Last updated on October 5th, 2022 at 08:23 am
The venture capital (VC) sector in South Africa is still expanding strongly, with early-stage fund managers contributing R1.31 billion to 121 businesses over the course of 186 investment rounds. The 2022 Southern African Venture Capital Association (SAVCA) Venture Capital Industry Survey confirms this.
The poll covers equity investments in early-stage and start-up companies for the year 2021.
According to survey results speaker Stephan Lamprecht, two-thirds of all transactions had an investment value of less than R5 million.
Despite fewer fund managers engaging in active deals during the survey period, “our data showed that investing activity in 2021 were quite similar to those observed in 2020,” he said.
According to the report, 57% of all venture capital (VC) acquisitions in South Africa were in the information and communications technology (ICT) sector in 2021, which is in line with trends in major VC markets like the United States and the United Kingdom. Together, deals involving financial technology (“fintech”) and education and training technology (“edtech”) account for 25% of all deals completed in the year. Fintech, which attracted the most deals during the time period, continued to dominate among investors.
Fintech and EdTech are critical subsectors for South Africa, according to Shelley Lotz, acting CEO and head of policy and regulatory affairs for SAVCA. While the local financial system is highly developed and internationally competitive, financial inclusion remains a significant concern.
“Technology improvements in the education sector also offers several advantages, including the chance to reach societal groups that were previously unreached, to increase productivity, and to close skills gaps.”
Fintech received R298 million in investments, which is second only to the food and beverage industry, which retained its top spot from the previous year.
The Western Cape and Gauteng remain the favoured investment destinations for venture capitalists, with Johannesburg obtaining more deals overall in 2021 than Cape Town. But the majority of the businesses in VC fund managers’ active portfolios continue to be based in Cape Town.
Additionally, the poll finds that independent fund managers are in charge of the majority of new deals.
Thiru Pather, investment principal at SA SME Fund, elaborated on what needs to be done to encourage increased levels of fund manager activity in South Africa, saying: “First, we need to acknowledge that VC is still a developing asset class in our country, especially when compared to more developed countries.”

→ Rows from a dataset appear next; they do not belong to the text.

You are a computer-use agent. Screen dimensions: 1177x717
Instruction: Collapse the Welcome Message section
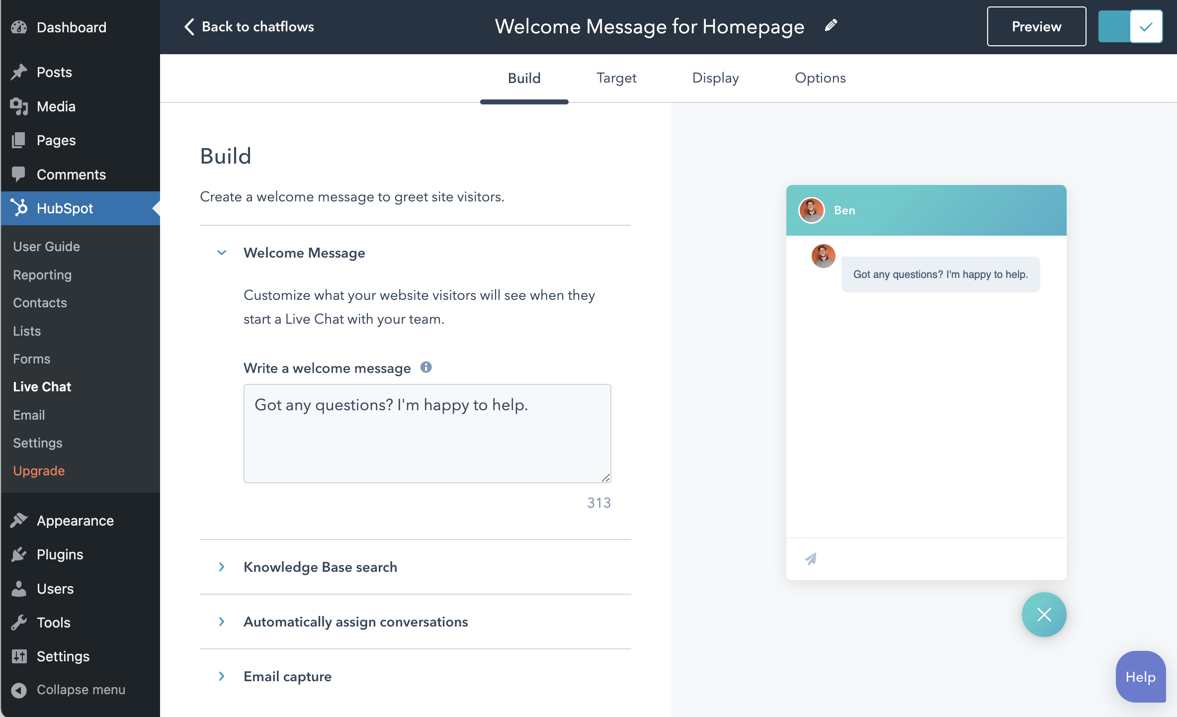coord(222,253)
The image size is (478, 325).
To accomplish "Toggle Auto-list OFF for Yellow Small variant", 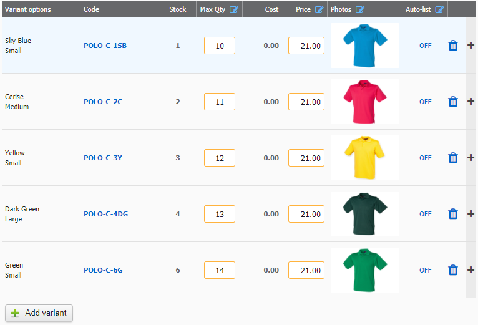I will [x=425, y=158].
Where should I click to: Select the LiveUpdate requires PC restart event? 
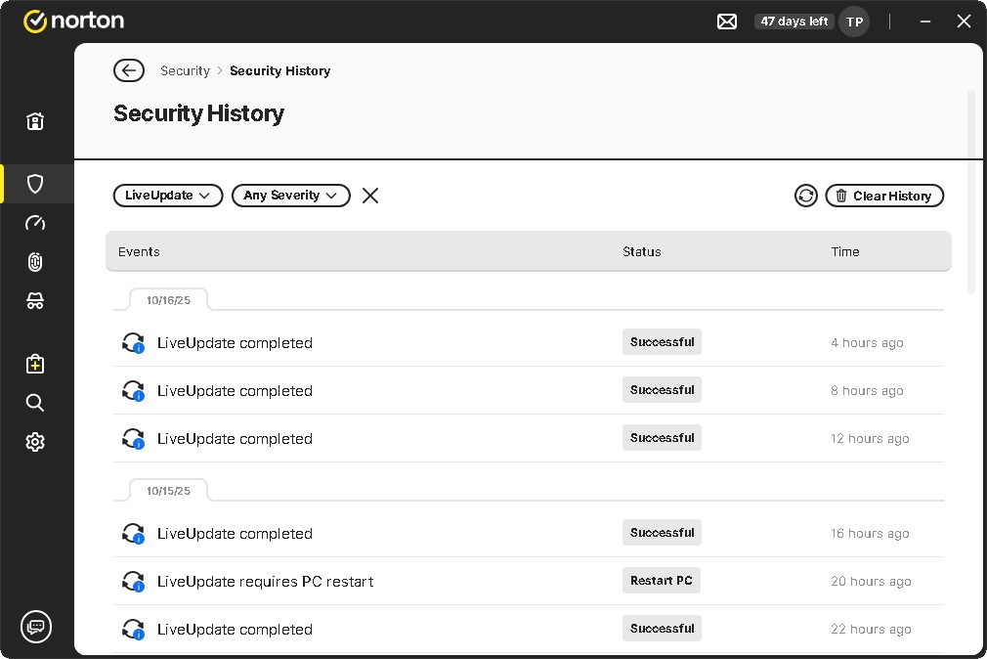point(266,582)
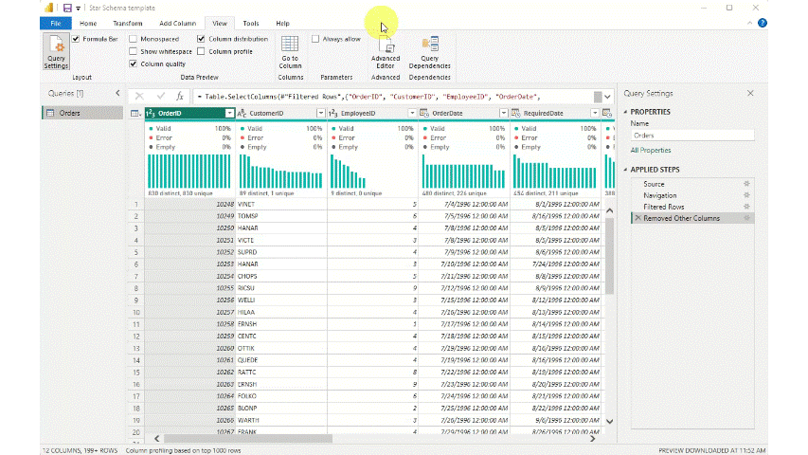Open the Add Column ribbon tab

pyautogui.click(x=177, y=23)
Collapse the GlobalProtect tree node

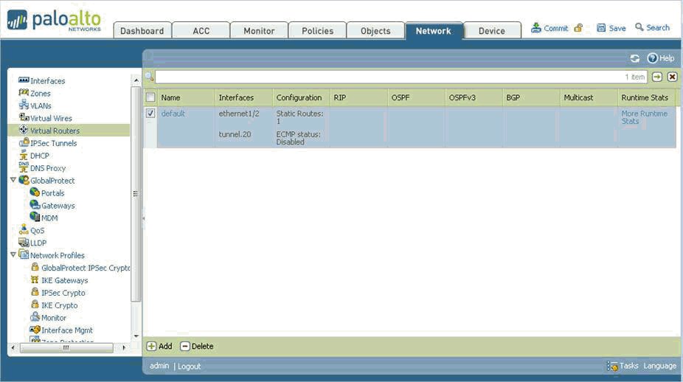tap(13, 180)
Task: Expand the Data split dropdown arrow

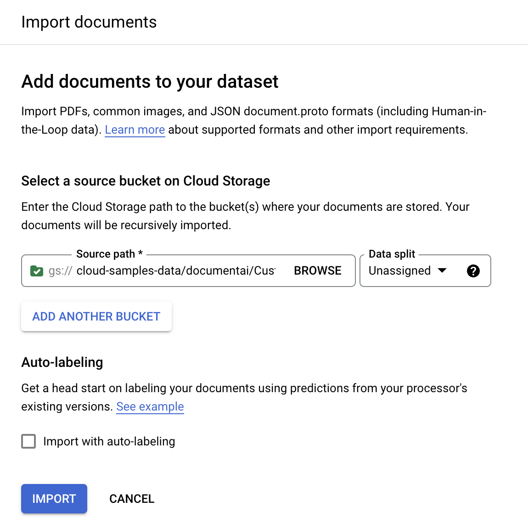Action: point(442,270)
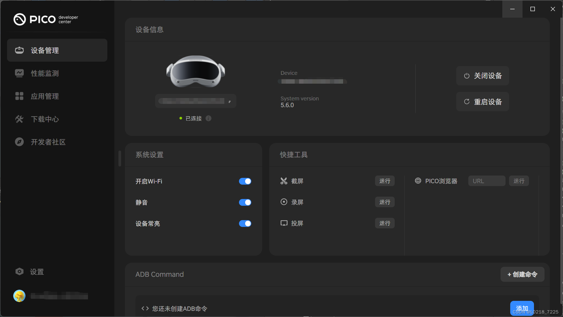Select the 性能监测 monitoring icon in sidebar
Screen dimensions: 563x317
(19, 73)
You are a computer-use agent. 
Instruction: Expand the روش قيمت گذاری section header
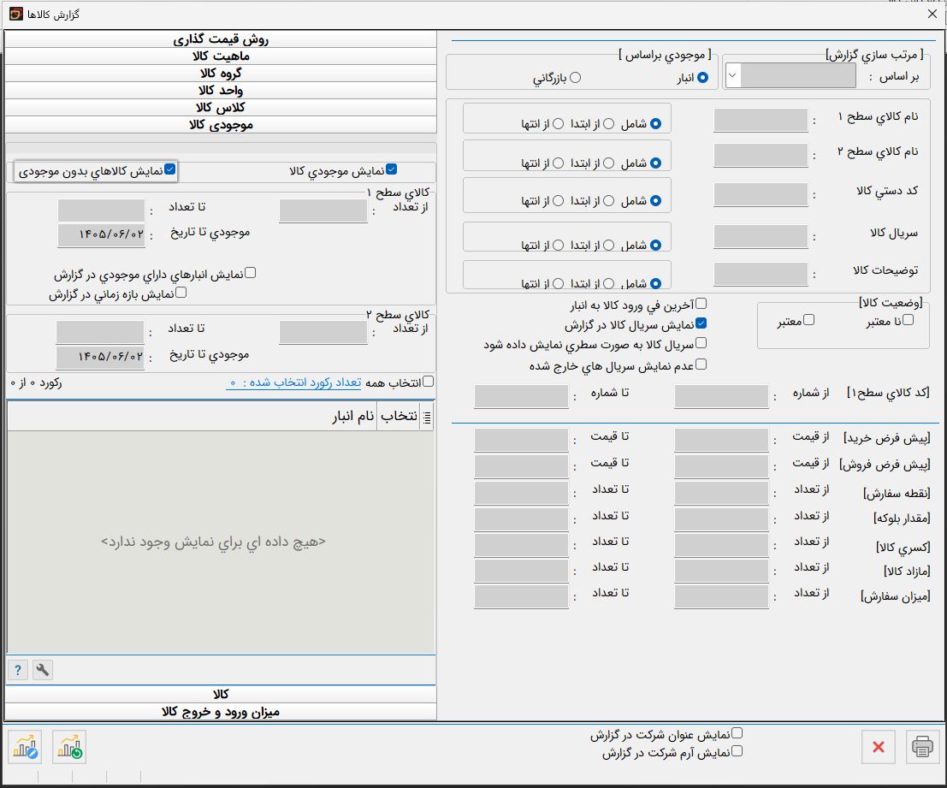click(221, 39)
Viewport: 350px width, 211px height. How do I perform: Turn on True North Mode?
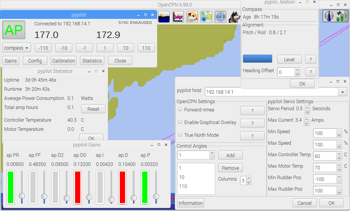180,135
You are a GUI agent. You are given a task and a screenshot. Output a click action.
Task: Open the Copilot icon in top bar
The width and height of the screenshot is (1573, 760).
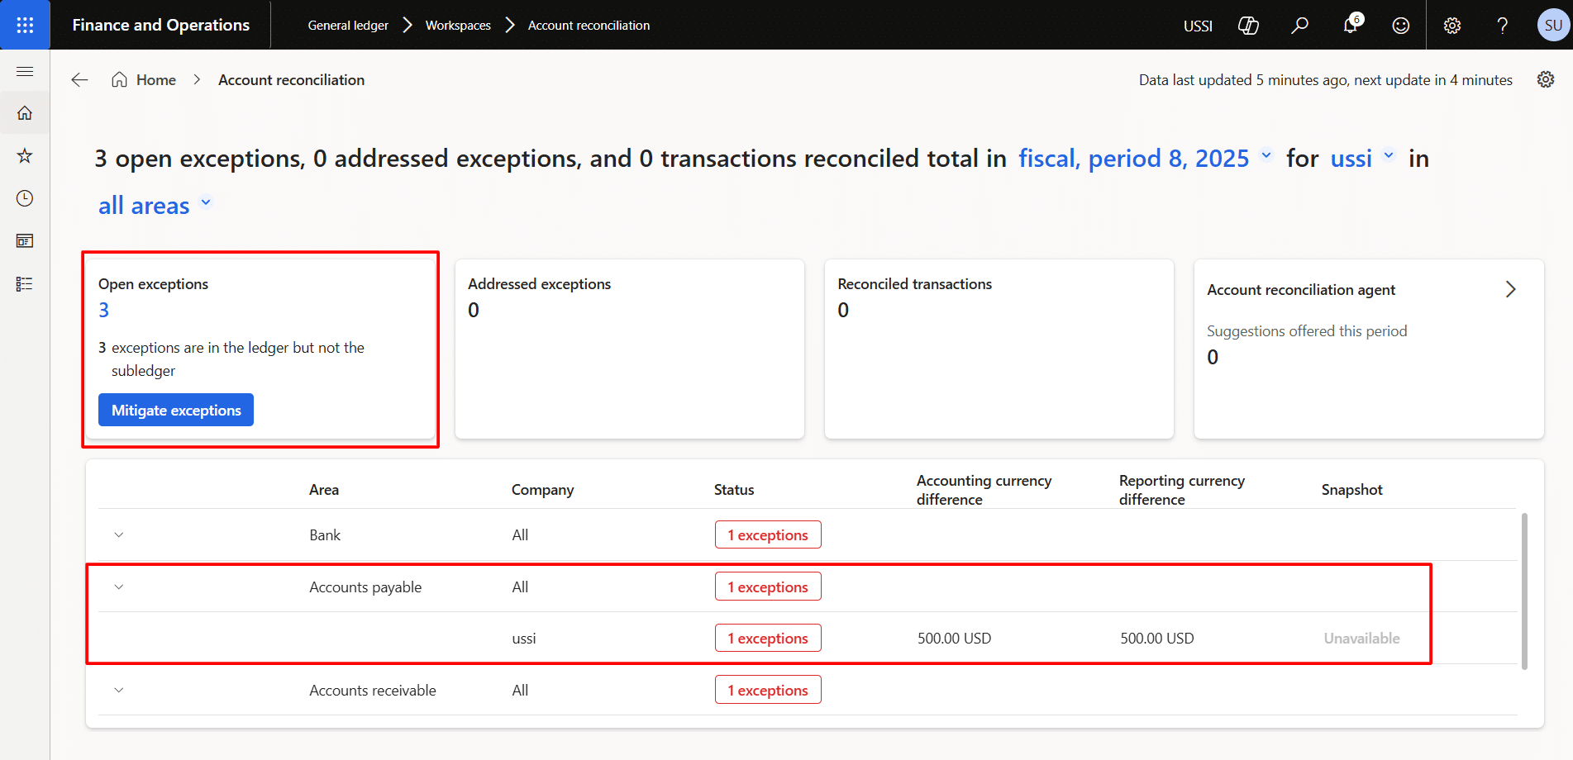click(x=1248, y=26)
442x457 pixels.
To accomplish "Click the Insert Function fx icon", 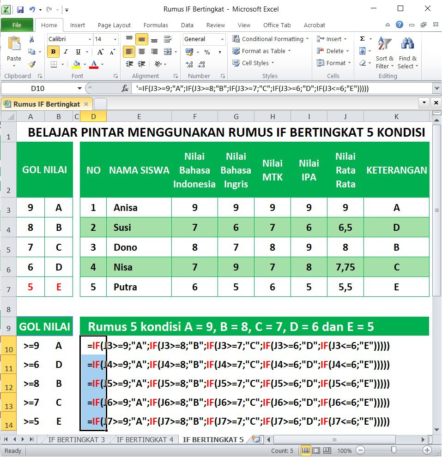I will pyautogui.click(x=125, y=88).
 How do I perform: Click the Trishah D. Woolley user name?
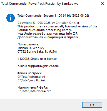(31, 48)
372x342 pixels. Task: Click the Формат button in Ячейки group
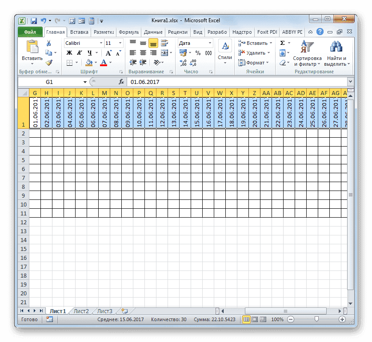point(254,63)
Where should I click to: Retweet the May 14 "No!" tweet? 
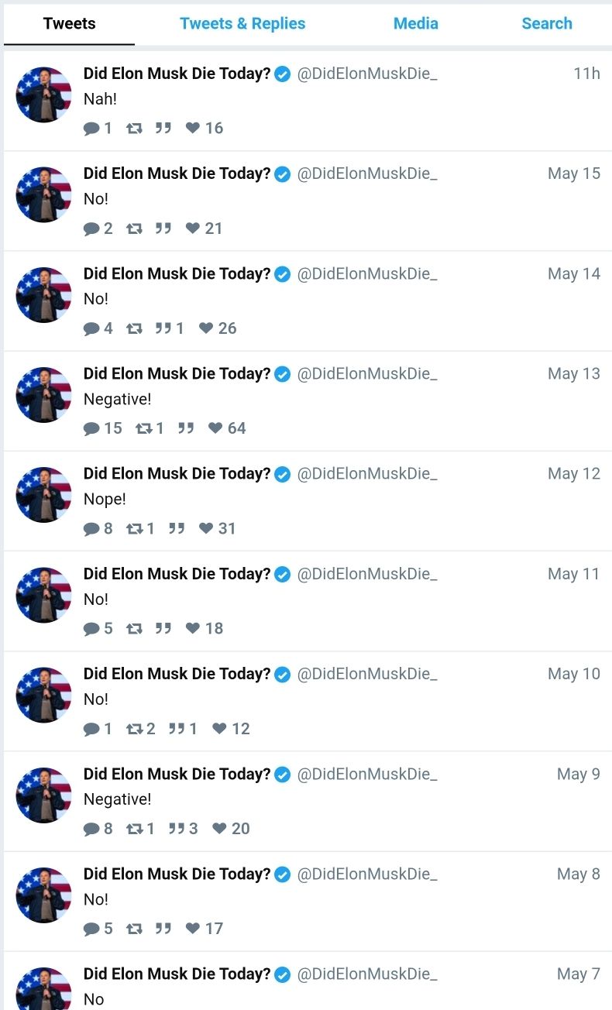point(134,328)
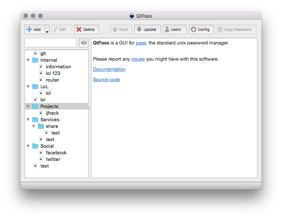The height and width of the screenshot is (219, 282).
Task: Select the twitter password entry
Action: 53,159
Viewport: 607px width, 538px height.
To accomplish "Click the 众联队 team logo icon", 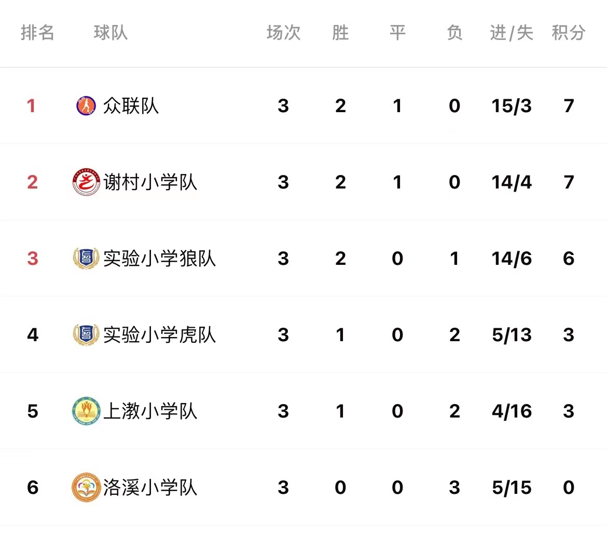I will [x=86, y=106].
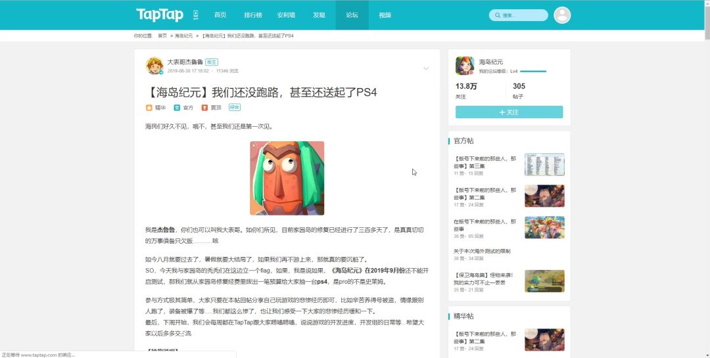This screenshot has width=710, height=358.
Task: Open the orange character image in post
Action: [287, 178]
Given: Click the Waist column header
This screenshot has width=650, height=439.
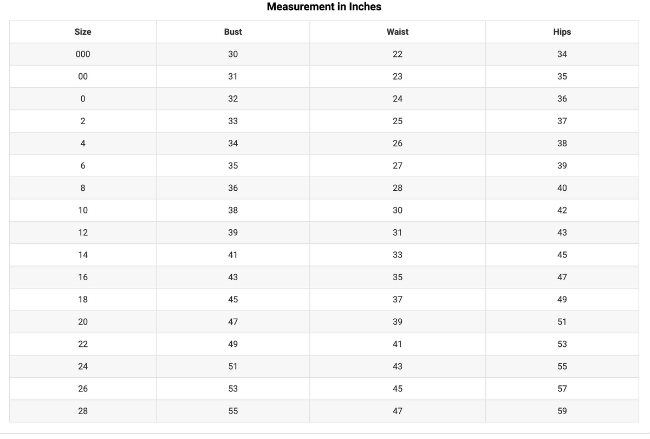Looking at the screenshot, I should tap(398, 32).
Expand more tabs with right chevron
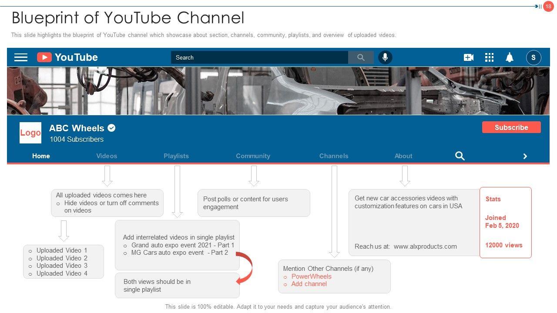 pyautogui.click(x=525, y=156)
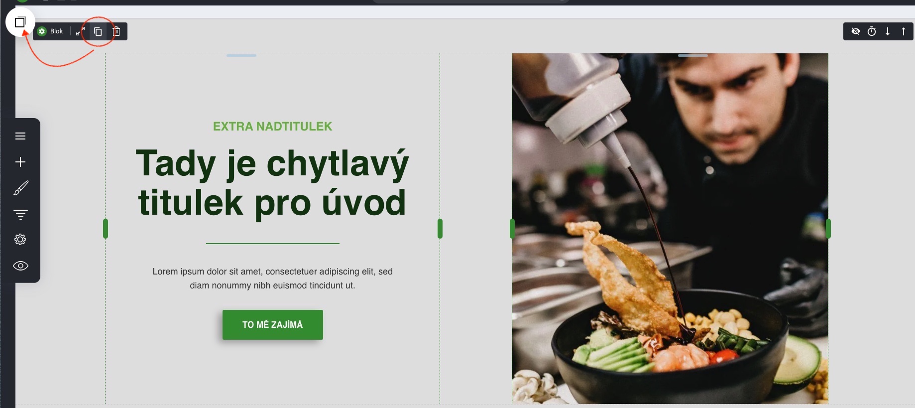
Task: Open the timer icon for block scheduling
Action: point(872,31)
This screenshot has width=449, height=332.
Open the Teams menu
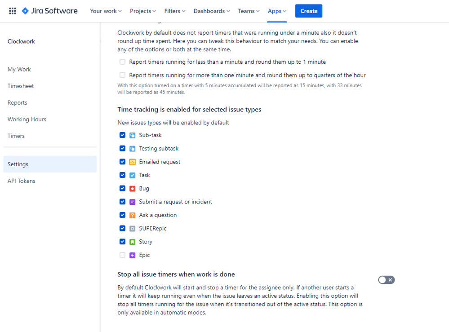point(249,11)
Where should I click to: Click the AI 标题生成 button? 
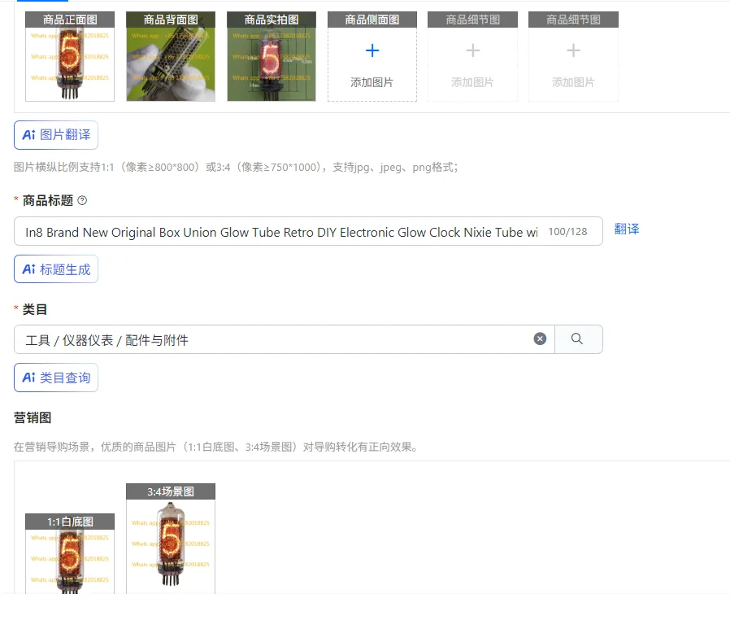tap(56, 269)
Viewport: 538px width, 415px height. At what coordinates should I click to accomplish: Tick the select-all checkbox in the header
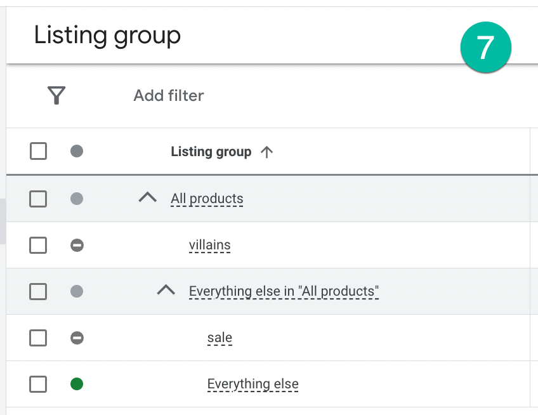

“As a result, for the industry to completely unlock its potential for economic development, involvement at all levels is required. From a macro standpoint, more work needs to be done to entice institutional investors, such as banks and pension funds, to the asset class.”
She continued by explaining that the asset class needed to be de-risked in order to draw in these institutional investors. This may be accomplished by creating a kind of subordinated finance, which would provide institutional investors with the necessary downside protection and the assurance they need to invest more prudently.